While conducting early research for On the Eve, I found myself reading a ridiculous essay linking the French’s ability to smoke cigarettes and eat cheese to the sartorial choices of Maximilien Robespierre. In the essay, though, I came across a casual reference to a man called “Chase Spacegrove” and the legend surrounding his gun. Intrigued, I dug further.
Below is an excerpt from research fragments I found on the subject. I did not know it at the time, but this research would send me on a bizarre journey that put me in touch with lunatic professors, deranged conspiracy theorists, and people from Utah. Over the next few months, I hope to chronicle some of what I learned while digging into the story of Spacegrove, but I thought it only appropriate to start with the findings that started it all for me.
The gun pictured here is the in progress replication of Chase Spacegrove’s actual gun, being carried out by Caleb Massey of Red Ranger Ray Guns. This piece of art will be auctioned to the highest bidder at our upcoming May 12th Benefit for On The Eve. –M. F.
The Legend of Spacegrove’s Gun (Part 1)
On 17 October 1975, while attempting to set a new land-speed record on the Salt Flats of Utah, a man named Josiah G. Ruttergrath discovered the wreckage of what many now claim to be a hot air balloon. Amidst the wreckage, Ruttergrath also discovered a gun. However, this gun was unlike any ever before seen. Ruttergrath stated it “pulsed with light at the touch,” and that it “held within it the power to destroy worlds.” Ruttergrath, the gun, and the “balloon” vanished shortly after these claims were made.
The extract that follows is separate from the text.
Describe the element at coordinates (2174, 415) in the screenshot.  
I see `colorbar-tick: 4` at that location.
Despite Ruttergrath’s disappearance and the seemingly endless lengths to which government organizations such as NASA, the DOD, and the Dept. of Transportation have gone to cover up the discovery, information regarding the gun continues to surface even over three decades later. The following is my attempt to string together that information—the scholarly works, scientific studies, found recordings, and stories passed down from parent to child—in order to create a timeline of the weapon’s existence and to perhaps determine where and when it came from.
The old man lay dying.
In his glory days, he’d been Falufurious Texas Smith—scourge of the West and lover of finely smoked meats. But that was a long time ago. All he had to show for that life was the un-healing scar on his left cheek, a collection of bastard children, and the old Colt Revolver resting in his palm. The cold touch of the steel brought back memories of all the men he’d saved and all the men he’d killed with that weapon. The gun had seen action at First Manassas (Bull Run for you Yankees), Cabin Creek, and all across the kudzu-choked lands of Georgia.
“Boy,” he called to the young servant who had no idea this dying man was his father, “Take this. Whatever you do, don’t let it fall into the wrong hands. You see, child, this gun is special. One day, it will change the course of history.” With that, the old man died. The boy stared at the stock. It glistened in the fading sun.